I started wearing one of those fitness trackers recently—the kind of watch that monitors the number of steps you take in a day, keeps track of your various workouts and monitors your sleep patterns. I’m admittedly late to the game with these wearable fitness trackers, as it seems like every grandma in the grocery store is checking her Fitbit for a step count. I pride myself on being a late adopter to most technology, jumping on the bandwagon just as the technical trend is about to be usurped by something better. See my Napster account and state of the art VHS/TV combo as proof.
But when I finally do adopt yesterday’s hot trend, I go all in. It took me a long time to acquiesce to Strava, but now I can’t imagine taking a ride without turning it on. If I’m not going for KOM, then what’s the point? So, I’ve been geeking out on this fitness tracker, digging into all of the data that it’s been collecting on me throughout each day. I’ve learned that I don’t walk nearly as much as I should. I’m lucky to reach half of my 10,000-step goal on any given day, largely because I work from home and going back and forth between the fridge and the couch doesn’t add up to a lot of steps.
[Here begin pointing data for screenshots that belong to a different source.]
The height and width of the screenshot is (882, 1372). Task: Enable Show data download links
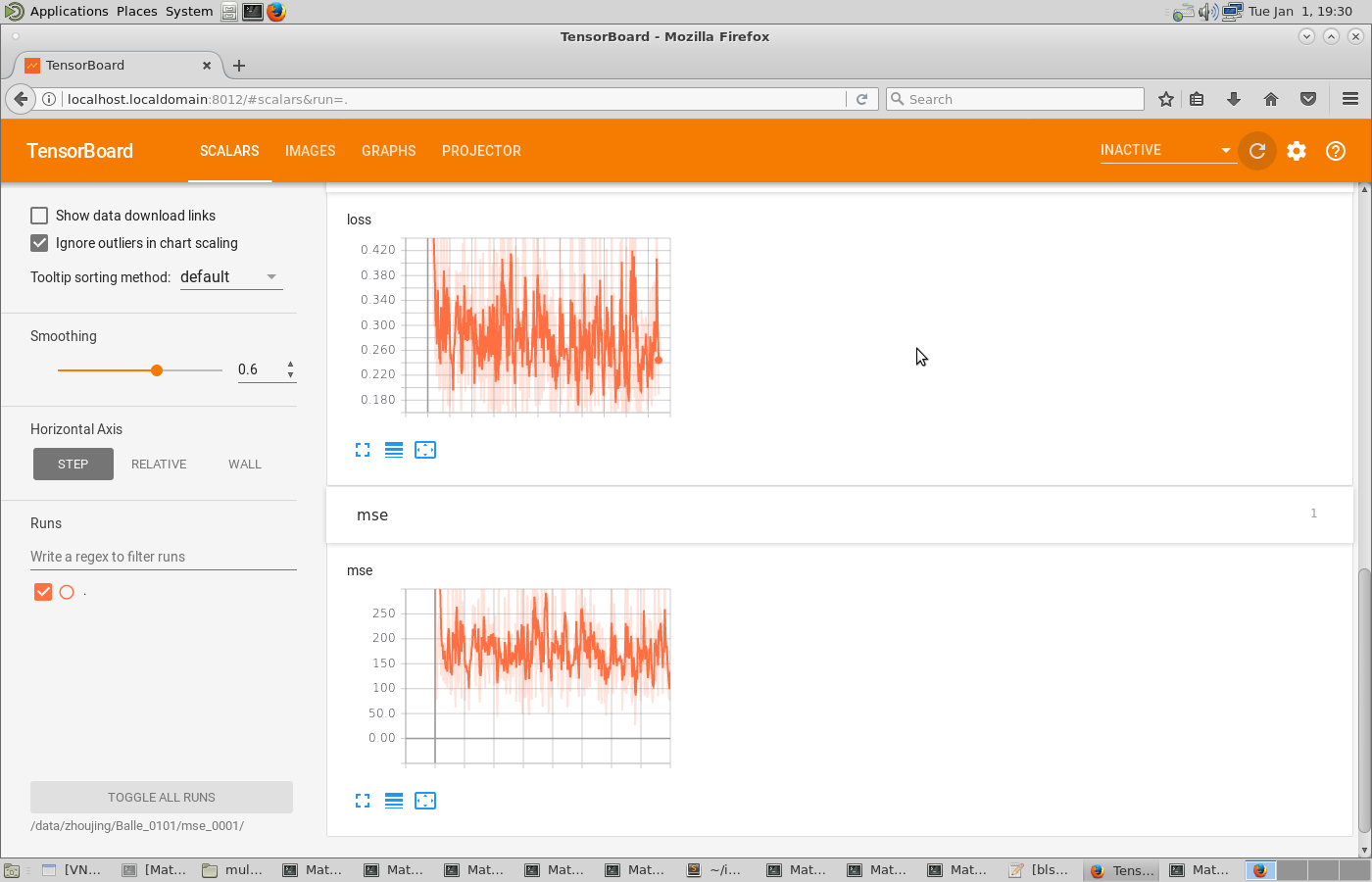tap(38, 215)
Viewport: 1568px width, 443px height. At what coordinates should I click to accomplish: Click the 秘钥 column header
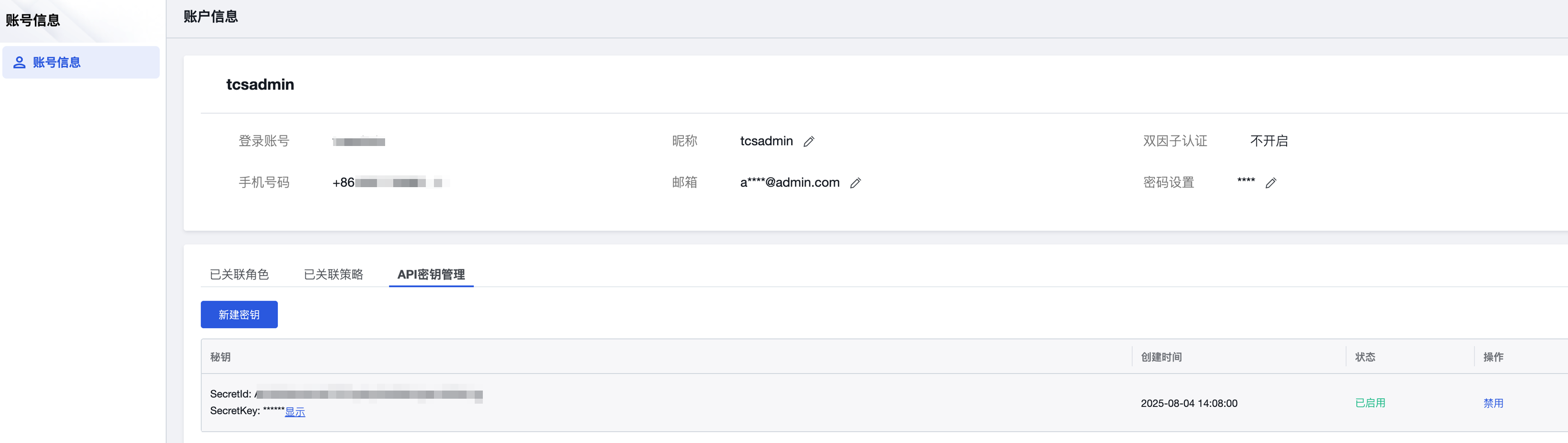click(220, 357)
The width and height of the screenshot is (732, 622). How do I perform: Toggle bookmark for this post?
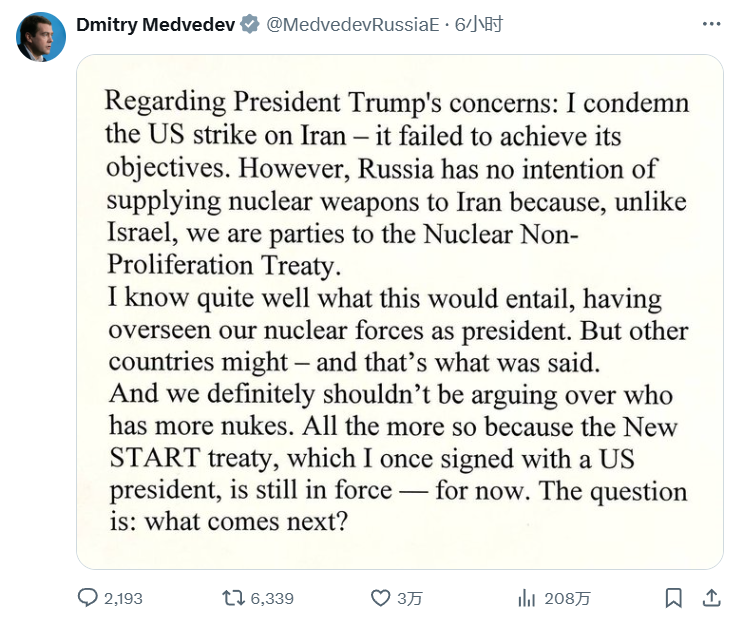pos(673,597)
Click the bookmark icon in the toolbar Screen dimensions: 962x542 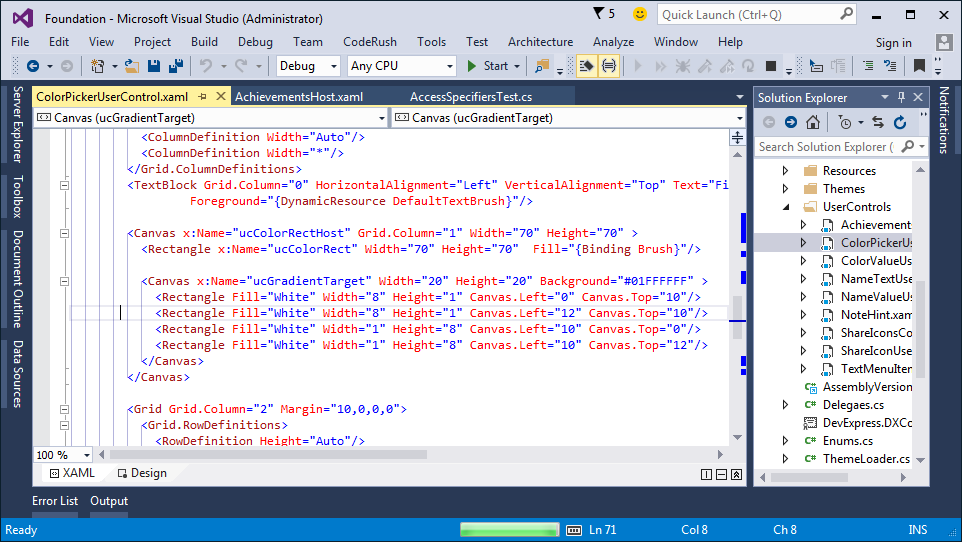919,66
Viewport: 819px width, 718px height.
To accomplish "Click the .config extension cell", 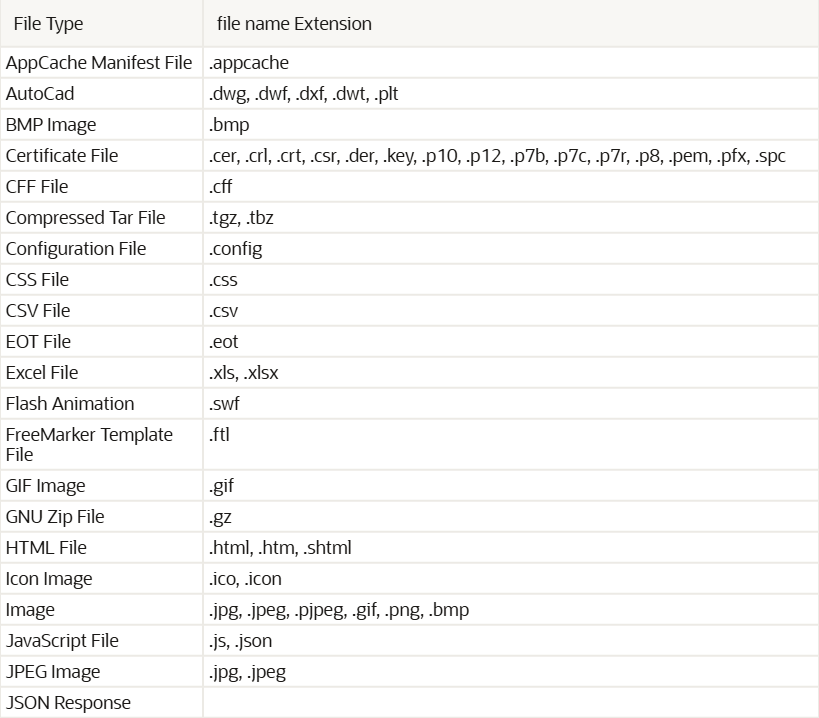I will [236, 249].
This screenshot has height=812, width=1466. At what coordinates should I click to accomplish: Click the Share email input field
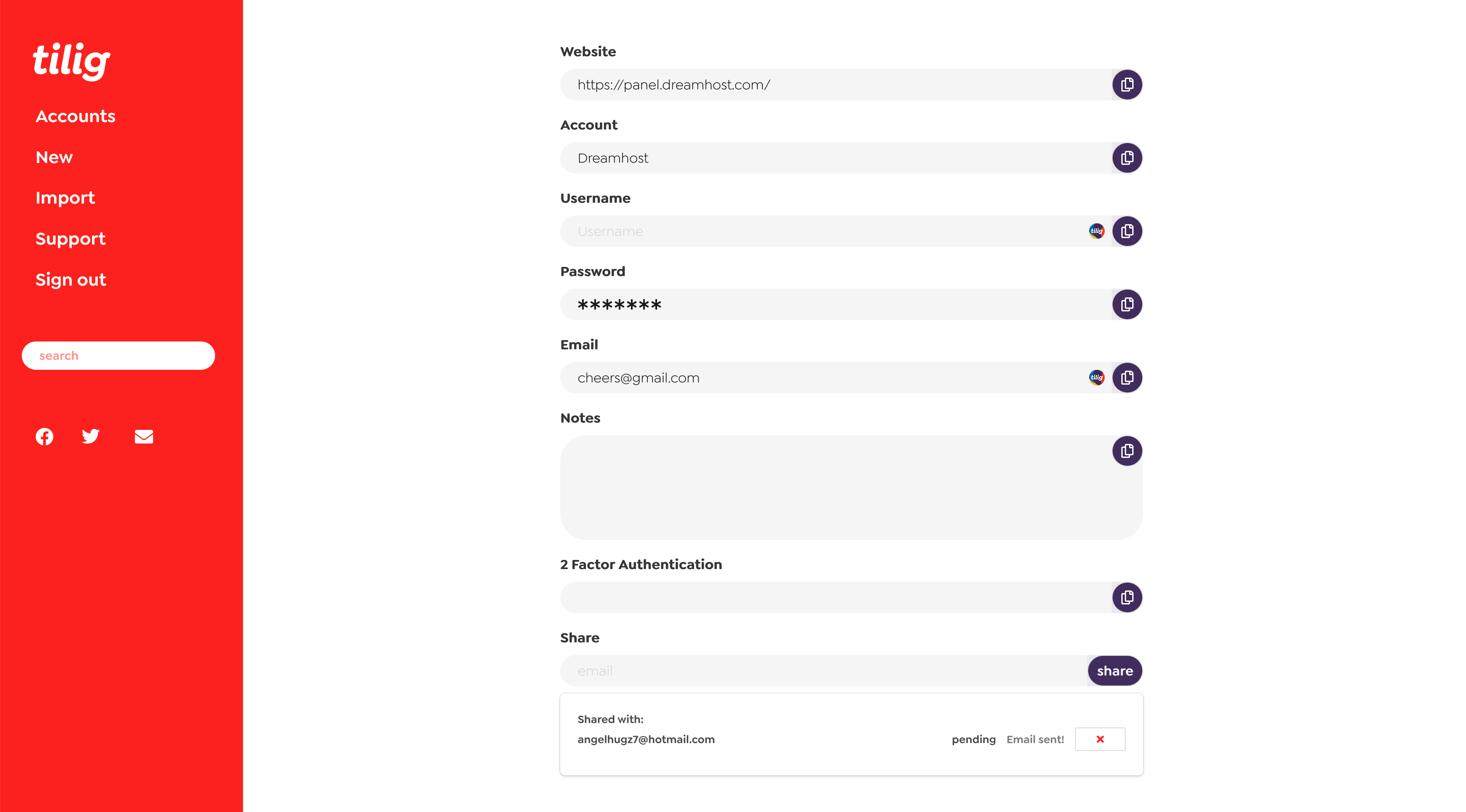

I’ve learned that swimming for 30 minutes and running for 30 minutes burn about the same amount of calories. I’ve learned that there’s no reason for me to be tired every day, because I actually get way more deep sleep than the average adult.
It’s fun to get nerdy on all the data these fitness trackers can mine from your day, but much like Strava, there’s a dark side. It’s turning every aspect of my life into a competition. I find myself taking the long way to the refrigerator in order to log more steps than I logged yesterday. I want that digital badge the fitness tracker’s app sends me when I finally meet my step goal. I hear it’s amazing. I can take a look at a week’s worth of sleep and eliminate the factors that led to a restless night in bed. Now I know that when I have three cocktails at 10pm, I get much less deep sleep. I want that deep sleep badge, so I cut out the cocktails. This is what you’re supposed to do with a fitness tracker. Analyze the data and make adjustments to be the best version of yourself.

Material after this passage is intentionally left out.